Site Reliability Engineering replaces vague “system is healthy” monitoring with concrete, business-aligned commitments: “99.9% of checkout requests succeed within 2 seconds.” These Service Level Objectives (SLOs) connect reliability to business impact, give teams an error budget to work with, and create clear escalation thresholds.
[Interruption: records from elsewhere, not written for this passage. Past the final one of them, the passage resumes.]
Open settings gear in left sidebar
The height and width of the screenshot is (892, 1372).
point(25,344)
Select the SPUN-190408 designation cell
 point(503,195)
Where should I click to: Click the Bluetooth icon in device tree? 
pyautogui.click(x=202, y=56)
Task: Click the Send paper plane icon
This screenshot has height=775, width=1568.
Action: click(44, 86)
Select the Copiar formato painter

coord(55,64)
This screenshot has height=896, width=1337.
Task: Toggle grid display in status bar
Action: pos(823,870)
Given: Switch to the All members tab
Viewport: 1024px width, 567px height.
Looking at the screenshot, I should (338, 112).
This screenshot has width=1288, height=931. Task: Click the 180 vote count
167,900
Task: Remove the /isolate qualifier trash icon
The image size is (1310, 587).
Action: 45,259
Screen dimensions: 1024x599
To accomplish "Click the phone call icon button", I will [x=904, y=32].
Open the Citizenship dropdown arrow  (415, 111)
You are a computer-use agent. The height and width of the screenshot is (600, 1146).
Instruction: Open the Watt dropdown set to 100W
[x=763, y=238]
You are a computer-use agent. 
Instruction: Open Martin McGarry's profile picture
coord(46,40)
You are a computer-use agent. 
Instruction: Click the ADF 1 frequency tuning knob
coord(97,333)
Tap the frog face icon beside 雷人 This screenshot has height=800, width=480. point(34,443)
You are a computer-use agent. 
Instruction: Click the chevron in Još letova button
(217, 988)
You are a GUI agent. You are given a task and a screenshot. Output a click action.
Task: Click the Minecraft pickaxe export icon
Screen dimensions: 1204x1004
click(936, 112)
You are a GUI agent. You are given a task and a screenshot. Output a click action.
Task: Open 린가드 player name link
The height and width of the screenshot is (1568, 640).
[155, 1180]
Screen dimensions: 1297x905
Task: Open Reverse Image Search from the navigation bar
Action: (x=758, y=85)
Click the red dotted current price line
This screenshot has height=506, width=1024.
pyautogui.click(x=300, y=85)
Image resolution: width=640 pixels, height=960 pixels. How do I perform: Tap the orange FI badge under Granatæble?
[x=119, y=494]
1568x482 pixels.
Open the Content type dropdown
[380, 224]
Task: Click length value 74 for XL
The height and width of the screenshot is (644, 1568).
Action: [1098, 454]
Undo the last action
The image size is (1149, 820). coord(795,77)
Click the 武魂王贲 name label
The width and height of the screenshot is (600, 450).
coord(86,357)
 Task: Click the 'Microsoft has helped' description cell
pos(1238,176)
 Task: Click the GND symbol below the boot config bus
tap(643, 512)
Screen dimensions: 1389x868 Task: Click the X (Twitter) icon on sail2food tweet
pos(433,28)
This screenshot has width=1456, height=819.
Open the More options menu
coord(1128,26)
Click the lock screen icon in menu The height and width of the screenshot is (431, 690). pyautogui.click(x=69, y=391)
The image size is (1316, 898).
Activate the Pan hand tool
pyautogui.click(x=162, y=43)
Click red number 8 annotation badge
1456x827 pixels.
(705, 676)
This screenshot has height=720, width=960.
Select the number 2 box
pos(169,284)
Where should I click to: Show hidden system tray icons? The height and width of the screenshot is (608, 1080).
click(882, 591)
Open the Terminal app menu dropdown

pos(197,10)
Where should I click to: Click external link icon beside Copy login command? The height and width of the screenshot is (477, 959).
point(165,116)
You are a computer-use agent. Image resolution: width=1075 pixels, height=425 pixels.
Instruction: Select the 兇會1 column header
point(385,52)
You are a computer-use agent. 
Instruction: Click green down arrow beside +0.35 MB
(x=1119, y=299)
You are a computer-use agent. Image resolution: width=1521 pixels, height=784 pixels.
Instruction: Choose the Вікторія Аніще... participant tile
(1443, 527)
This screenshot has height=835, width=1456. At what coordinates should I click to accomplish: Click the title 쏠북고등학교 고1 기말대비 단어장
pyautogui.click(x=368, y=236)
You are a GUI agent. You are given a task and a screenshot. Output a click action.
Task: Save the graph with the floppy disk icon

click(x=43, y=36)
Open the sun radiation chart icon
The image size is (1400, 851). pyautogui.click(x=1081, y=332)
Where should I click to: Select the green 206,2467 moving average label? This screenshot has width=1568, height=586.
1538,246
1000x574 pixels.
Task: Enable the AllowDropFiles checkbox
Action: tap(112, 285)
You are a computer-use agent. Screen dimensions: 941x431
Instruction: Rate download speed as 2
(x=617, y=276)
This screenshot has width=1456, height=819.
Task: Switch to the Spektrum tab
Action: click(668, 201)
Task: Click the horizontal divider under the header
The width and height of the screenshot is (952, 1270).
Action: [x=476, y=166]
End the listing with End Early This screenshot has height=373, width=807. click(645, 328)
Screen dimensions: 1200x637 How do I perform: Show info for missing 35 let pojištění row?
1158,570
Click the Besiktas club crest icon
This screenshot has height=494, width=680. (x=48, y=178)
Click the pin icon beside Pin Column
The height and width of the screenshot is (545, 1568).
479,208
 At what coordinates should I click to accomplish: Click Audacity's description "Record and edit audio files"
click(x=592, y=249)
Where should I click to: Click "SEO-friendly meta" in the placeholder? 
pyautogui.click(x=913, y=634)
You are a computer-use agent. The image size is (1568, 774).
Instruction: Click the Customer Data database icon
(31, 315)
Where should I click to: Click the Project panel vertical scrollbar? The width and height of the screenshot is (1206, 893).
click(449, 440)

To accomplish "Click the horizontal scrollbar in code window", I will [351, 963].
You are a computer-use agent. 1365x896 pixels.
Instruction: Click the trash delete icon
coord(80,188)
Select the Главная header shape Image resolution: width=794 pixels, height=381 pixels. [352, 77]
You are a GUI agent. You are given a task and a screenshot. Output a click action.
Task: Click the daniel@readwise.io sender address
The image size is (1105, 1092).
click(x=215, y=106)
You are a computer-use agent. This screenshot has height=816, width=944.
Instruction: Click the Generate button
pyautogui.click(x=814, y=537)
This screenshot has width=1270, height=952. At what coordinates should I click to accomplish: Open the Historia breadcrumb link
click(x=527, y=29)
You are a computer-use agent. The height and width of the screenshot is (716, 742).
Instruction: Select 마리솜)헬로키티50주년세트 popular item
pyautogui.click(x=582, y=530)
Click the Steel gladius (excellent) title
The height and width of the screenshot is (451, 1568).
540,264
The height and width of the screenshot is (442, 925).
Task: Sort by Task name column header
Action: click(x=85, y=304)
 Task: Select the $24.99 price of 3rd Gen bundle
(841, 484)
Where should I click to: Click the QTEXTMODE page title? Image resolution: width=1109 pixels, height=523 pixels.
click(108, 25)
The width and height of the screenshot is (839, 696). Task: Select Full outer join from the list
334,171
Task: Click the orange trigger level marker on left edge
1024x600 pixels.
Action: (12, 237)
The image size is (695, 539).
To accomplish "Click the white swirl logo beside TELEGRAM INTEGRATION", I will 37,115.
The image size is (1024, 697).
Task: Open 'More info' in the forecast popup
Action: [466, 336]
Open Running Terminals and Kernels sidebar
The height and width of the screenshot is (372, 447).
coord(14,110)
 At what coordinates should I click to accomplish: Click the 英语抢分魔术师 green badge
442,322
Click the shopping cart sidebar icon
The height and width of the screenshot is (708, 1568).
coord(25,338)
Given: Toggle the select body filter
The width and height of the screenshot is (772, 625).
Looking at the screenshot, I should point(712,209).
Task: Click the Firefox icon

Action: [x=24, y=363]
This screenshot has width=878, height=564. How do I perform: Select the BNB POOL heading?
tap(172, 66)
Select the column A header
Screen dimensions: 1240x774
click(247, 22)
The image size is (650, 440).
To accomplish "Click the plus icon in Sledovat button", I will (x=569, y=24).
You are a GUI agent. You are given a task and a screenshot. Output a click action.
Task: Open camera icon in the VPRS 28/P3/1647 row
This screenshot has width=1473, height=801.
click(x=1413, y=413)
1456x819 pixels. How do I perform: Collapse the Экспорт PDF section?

Claude Code helps define SLOs, write the Prometheus recording rules and alerts, build dashboards, and structure postmortems.
Defining SLIs and SLOs
Define SLOs for our e-commerce checkout service.
We want to measure what actually matters to users.
SLI (Service Level Indicator): The metric you measure
SLO (Service Level Objective): The threshold you commit to
Error Budget: 100% - SLO = how much failure is allowed
# slo-definitions.yaml — human-readable SLO definitions
service: checkout-api
owner: payments-team
review_schedule: quarterly
slos:
- name: checkout_availability
description: "Successful checkout completions as a fraction of all attempts"
# SLI: count of successful responses / total requests
sli:
numerator: "requests with status < 500"
denominator: "all requests to /api/checkout"
target: 99.9% # 43.8 minutes downtime/month allowed
window: 30d
- name: checkout_latency
description: "95% of checkout requests complete within 2 seconds"
sli:
metric: "p95 latency for POST /api/checkout"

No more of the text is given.